Wie passt das zusammen? Liegt es nur am Geld, das man für die Studien bekommt?
 
Ich denke schon. Außerdem habe ich den Eindruck, dass das Leute sind, die sonst den ganzen Tag zuhause sitzen und sich irgendwelchen komischen Telegram-Geschichten hingeben. Vielleicht sind sie einfach anfällig für Schwachsinn. Ich treffe generell auch häufig auf Menschen, die man in einem normalen Arbeitskontext so nicht antreffen würde, die sozial eher isoliert leben. Da gab es schon einmal einen Junkie, der zwar clean für die Studie war, mir aber von seinem irren Crack-Konsum erzählte. Ich kann mich auch gut an einen anderen Probanden erinnern, der pausenlos irgendwelchen Müll geredet hat – dass er mit Aliens sprechen könnte und so weiter. Er hat auch an richtig vielen Studien teilgenommen und war den Testleitern und anderen Probanden gegenüber richtig eklig und penetrant. Er wirkte mitunter fast schon psychotisch. Aber ich bin kein Psychiater oder Psychologe. Alle Probanden erfüllen natürlich körperlich die Voraussetzungen für eine Teilnahme – manche sind aber eben einfach extrem weird. Natürlich sind auch viele Doktoranden und sonstig unauffällige Menschen dabei.

• [DATENÜBERSICHT]
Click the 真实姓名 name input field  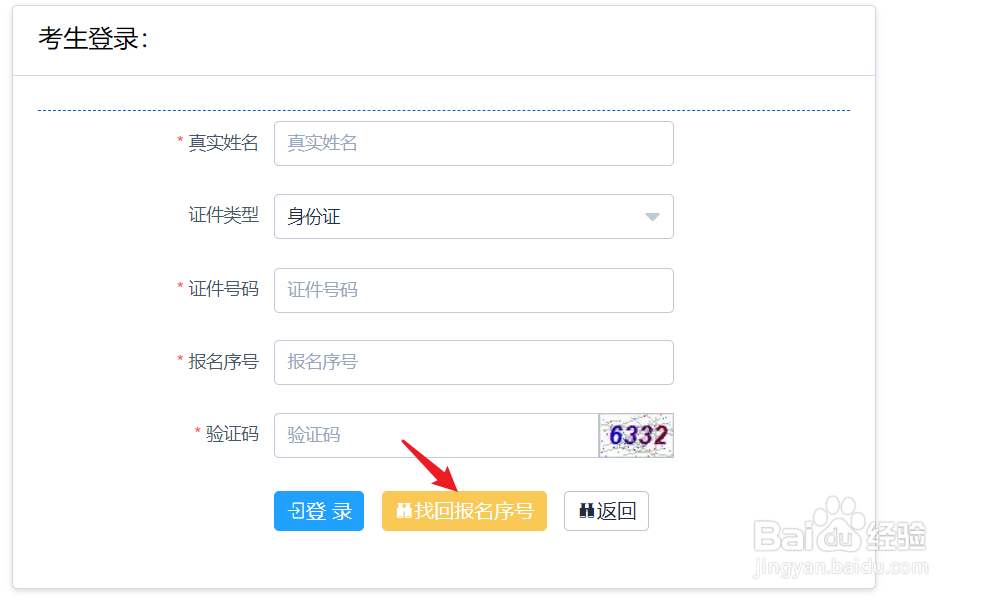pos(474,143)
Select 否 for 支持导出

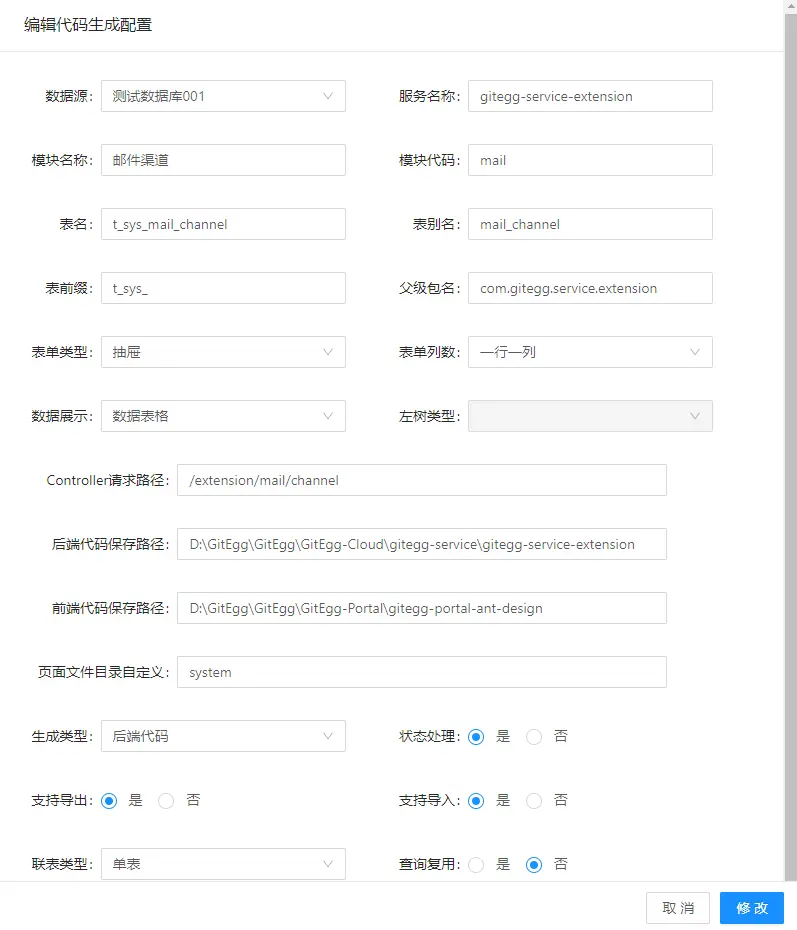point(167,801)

==

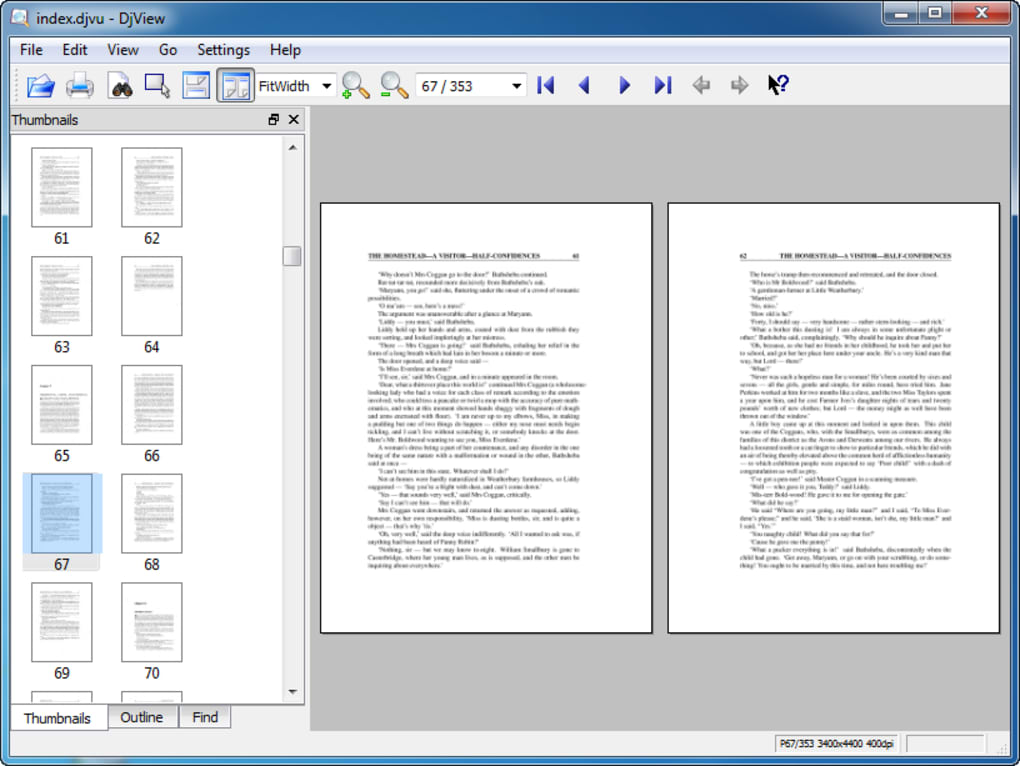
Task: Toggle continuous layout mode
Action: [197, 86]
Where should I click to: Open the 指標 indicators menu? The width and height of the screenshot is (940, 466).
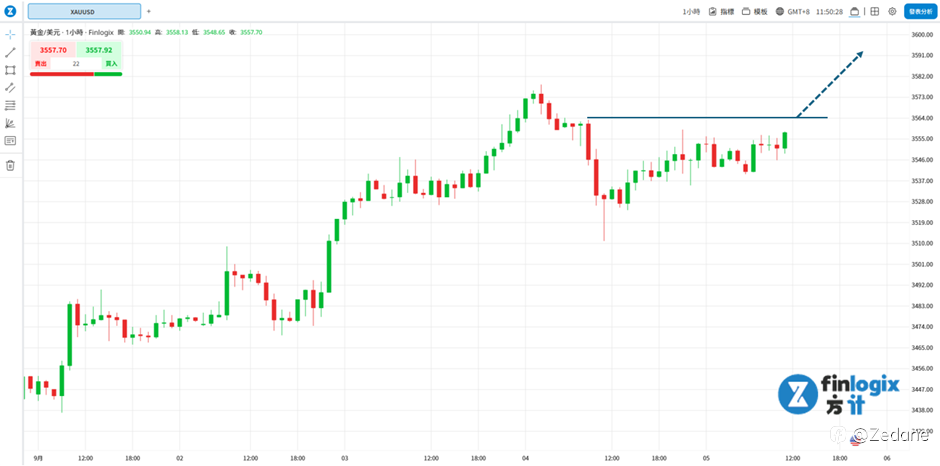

---

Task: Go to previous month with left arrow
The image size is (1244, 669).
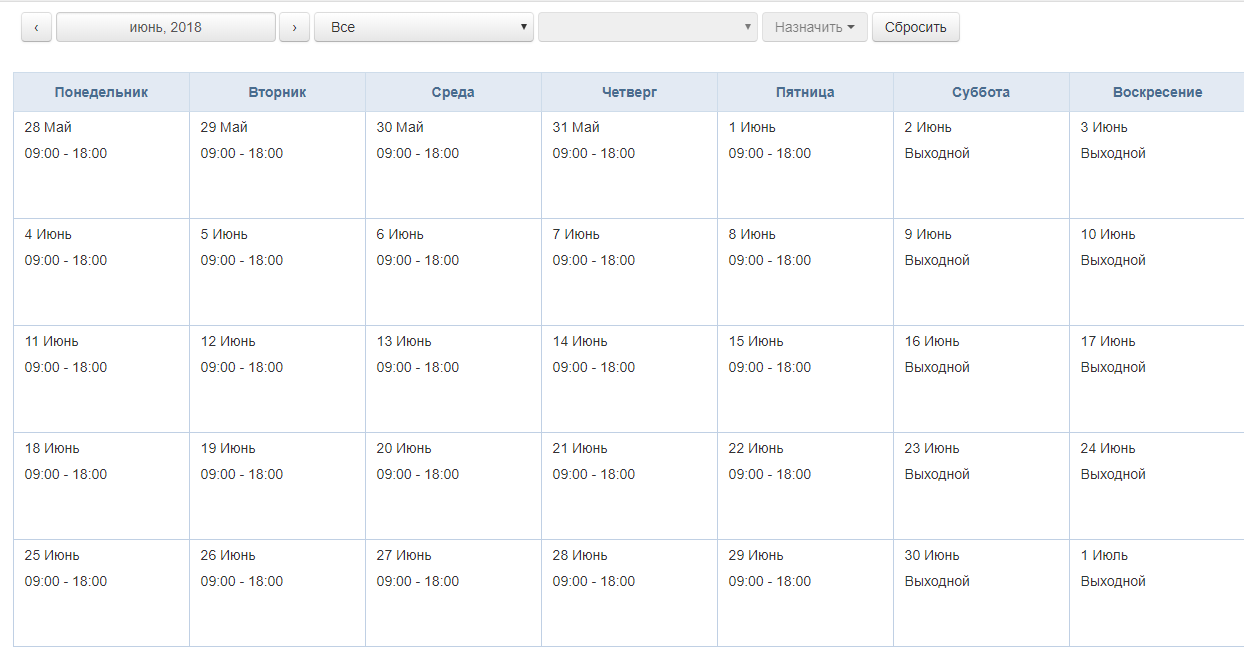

• [AUFGABEN]
1. Wovon erzählte laut dem Textauszug der Junkie, der für die Studie clean war?
2. Schreibe den Textauszug über Studienteilnehmer nach seinem letzten Satz weiter.

• [ANTWORTEN NACH AUFGABE]
1. Von seinem irren Crack-Konsum.

2.
 
Es werden überwiegend Männer für die Testung von neuen Präparaten gesucht. Woran liegt das?
 
Ich bin kein Arzt, aber ein wichtiger Faktor dafür ist sicherlich, dass Eizellen bei Frauen einfach kaputt gehen, wenn sie durch irgendwelche Präparate einen Schaden bekommen. Bei Männern wird Sperma jeden Tag neu produziert und daher besteht in Sachen der Fruchtbarkeit ein deutlich geringeres Risiko.
 
Wie reagiert dein Umfeld auf das, was du machst?
 
Viele meiner Freunde und meine Familie sind negativ eingestellt und raten mir natürlich davon ab. Meiner Freundin gefällt es auch nicht unbedingt, wenn ich 20 Tage ins Krankenhaus gehe, keine Frage. Aber es spielen da ihre eigenen Ängste auch mit hinein. Es gibt schon ein gewisses Stigma, ob ich es denn nötig hätte, meine Gesundheit aufs Spiel zu setzen.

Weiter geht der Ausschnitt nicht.